--- Page extract ---

By the Rouché–Frobenius theorem, for a homogeneous system of equations to have non-trivial solutions, the associated matrix must be singular, which means its determinant is zero: $\text{det}\left(\Sigma - \lambda_1\mathbb{1}\right) = 0$. This implies that $\lambda_1$ is an eigenvalue of the covariance matrix $\Sigma$. Additionally, we know that since the covariance matrix $\Sigma$ is $M \times M$ and positive definite, it has exactly $M$ eigenvalues $\lambda_i, \, i = 1, 2, \dots, M$ that satisfy $\lambda_1 > \lambda_2 > \cdots > \lambda_M$. Therefore, since the variance of the first principal component $Z_1$ is:

$$
\text{Var}\left[ Z_1 \right] = \text{Var}\left[ \boldsymbol{\gamma}_1^T \mathbf{X} \right] = \boldsymbol{\gamma}_1^T \boldsymbol{\Sigma} \boldsymbol{\gamma}_1 = \boldsymbol{\gamma}_1^T \lambda_1\mathbb{1} \boldsymbol{\gamma}_1 = \lambda_1\boldsymbol{\gamma}_1^T\boldsymbol{\gamma}_1 = \lambda_1\lVert \boldsymbol{\gamma_1} \rVert^2 = \lambda_1
$$

this means that the maximum variance of the first principal component corresponds to the largest eigenvalue of the covariance matrix $\lambda_1$, and the transformation vector $\boldsymbol{\gamma}_1$ corresponds to the eigenvector of the covariance matrix associated with this eigenvalue $\lambda_1$.

---

▶ **Problem statement**: In the principal components passage, list in order every expression in the chain of equalities that gives the variance of the first principal component.

--- Items ---

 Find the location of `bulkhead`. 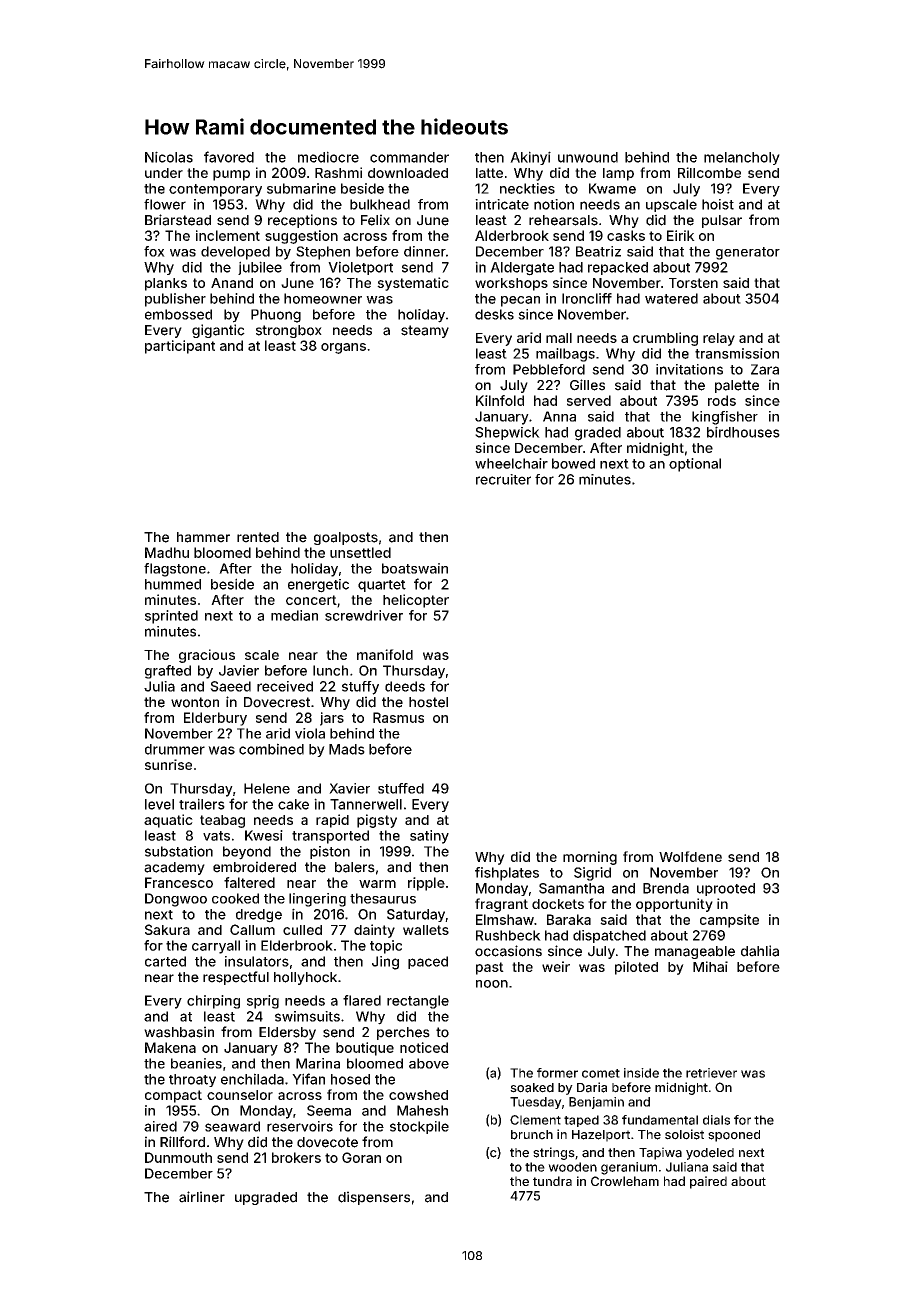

---
--- Items ---

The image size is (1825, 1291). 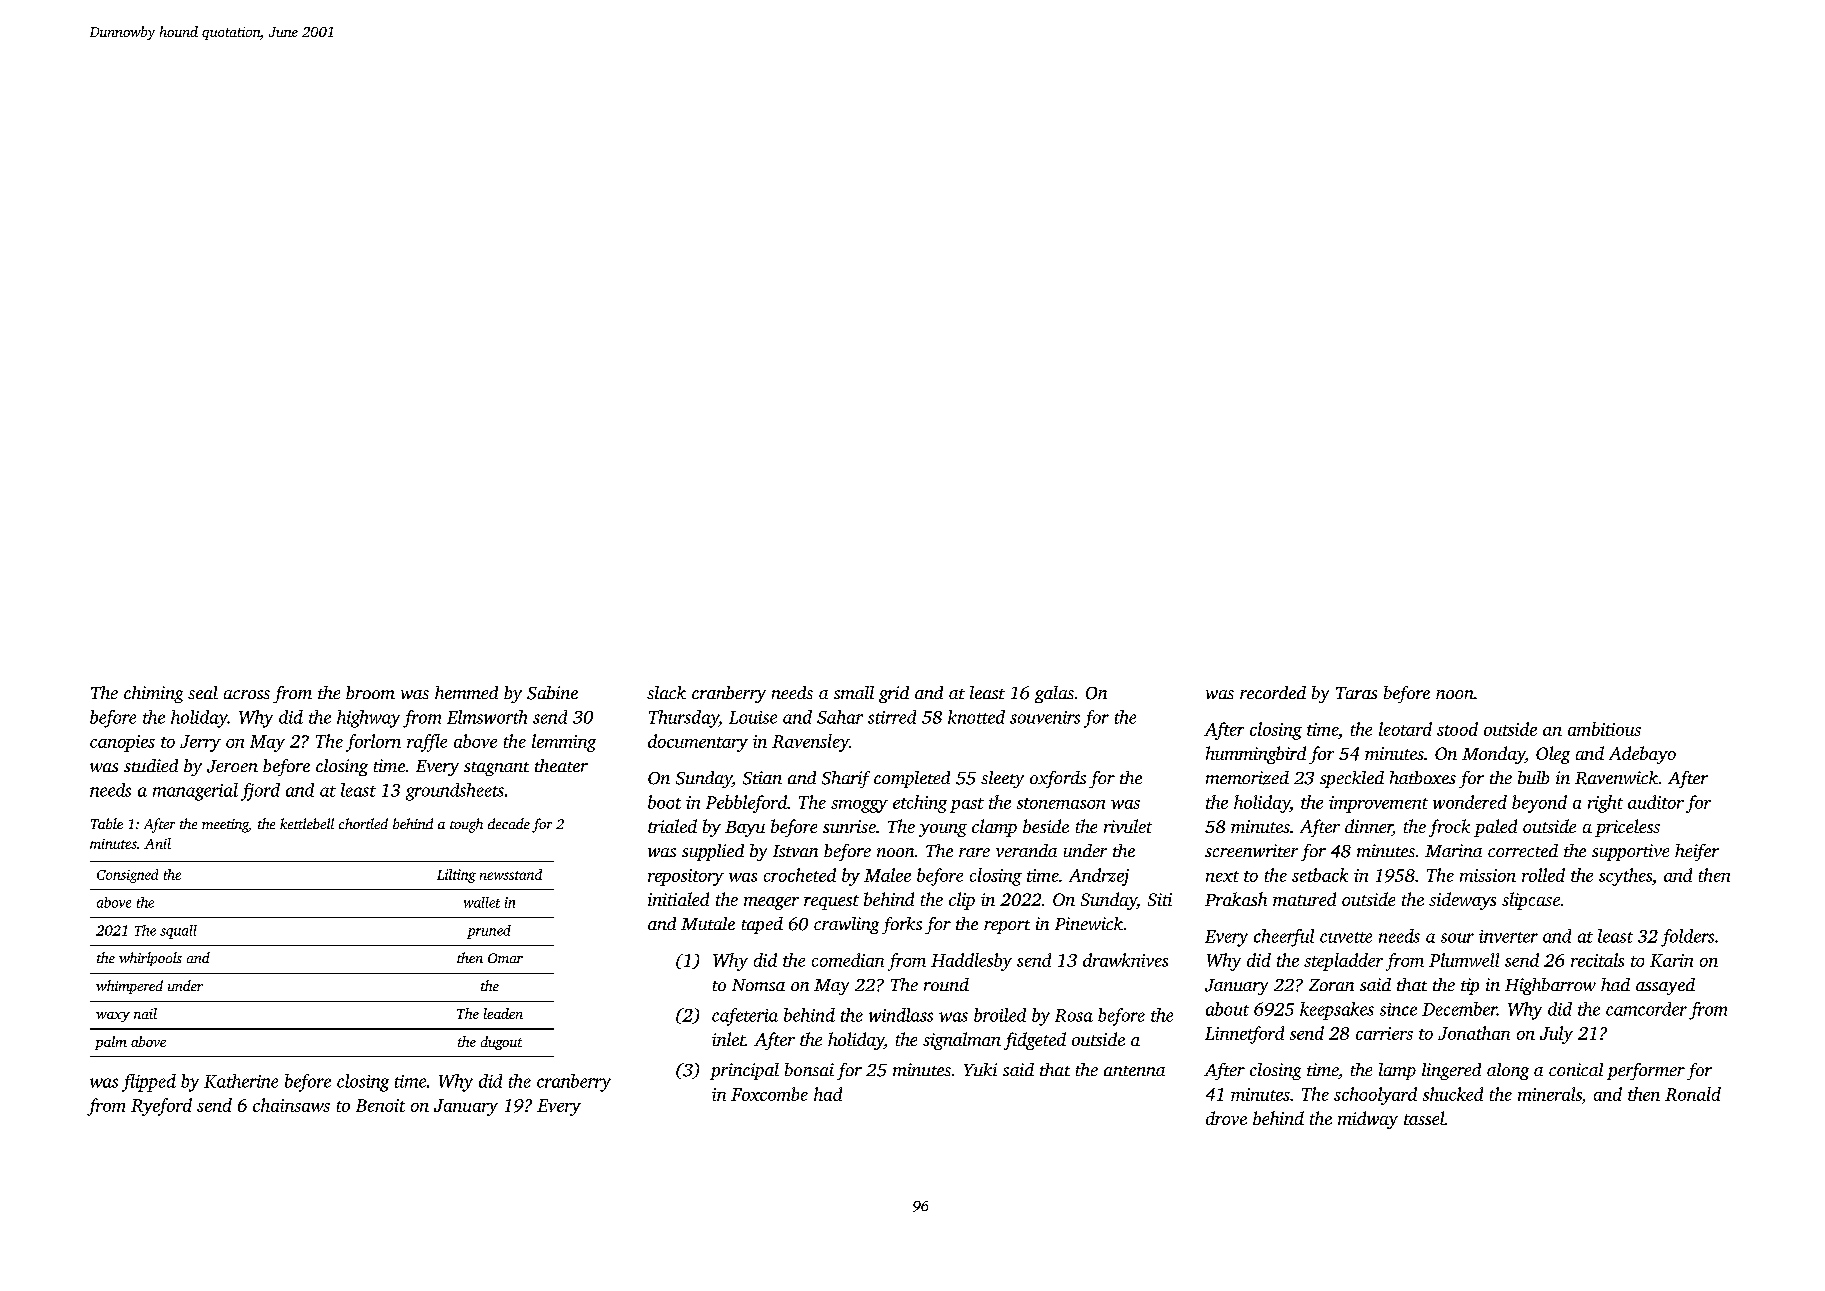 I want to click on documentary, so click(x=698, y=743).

---
--- Items ---

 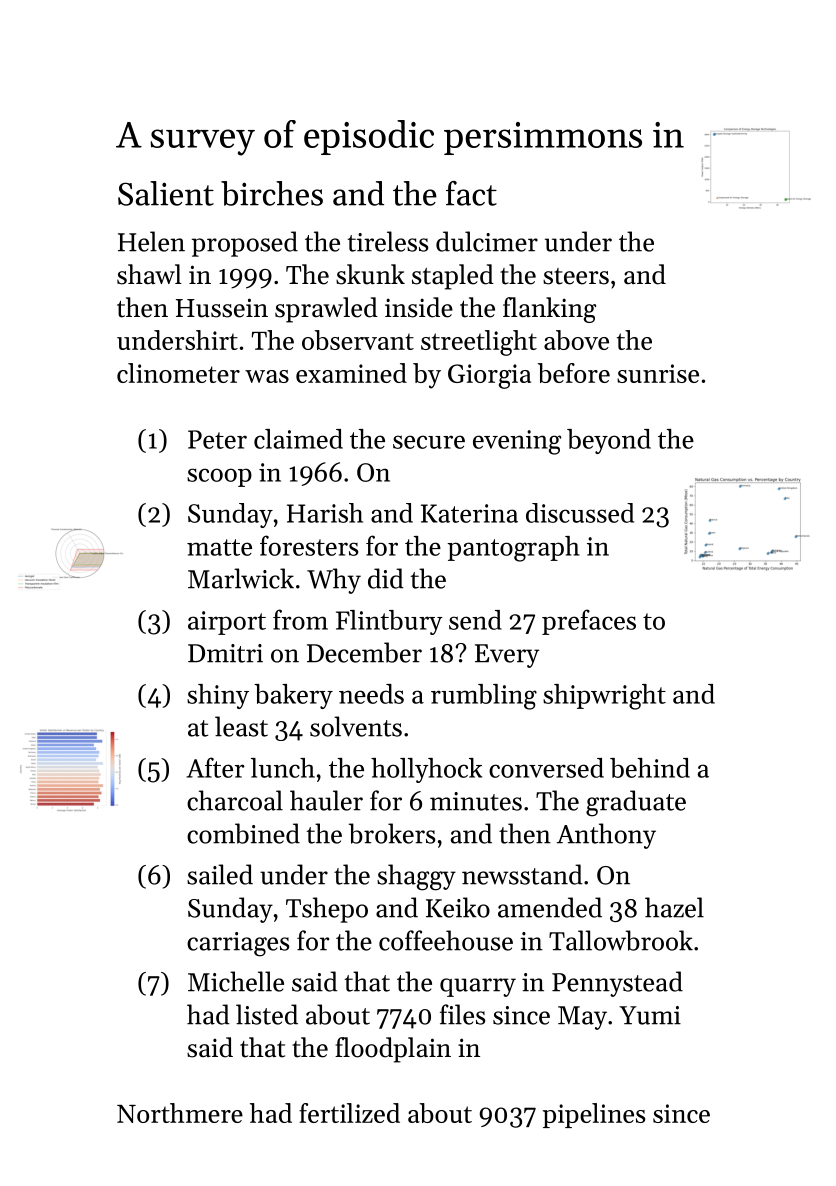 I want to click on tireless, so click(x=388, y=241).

---

▶ **Expected answer**:
1. Var[Z₁]
2. Var[γ₁ᵀX]
3. γ₁ᵀΣγ₁
4. γ₁ᵀλ₁𝟙γ₁
5. λ₁γ₁ᵀγ₁
6. λ₁‖γ₁‖²
7. λ₁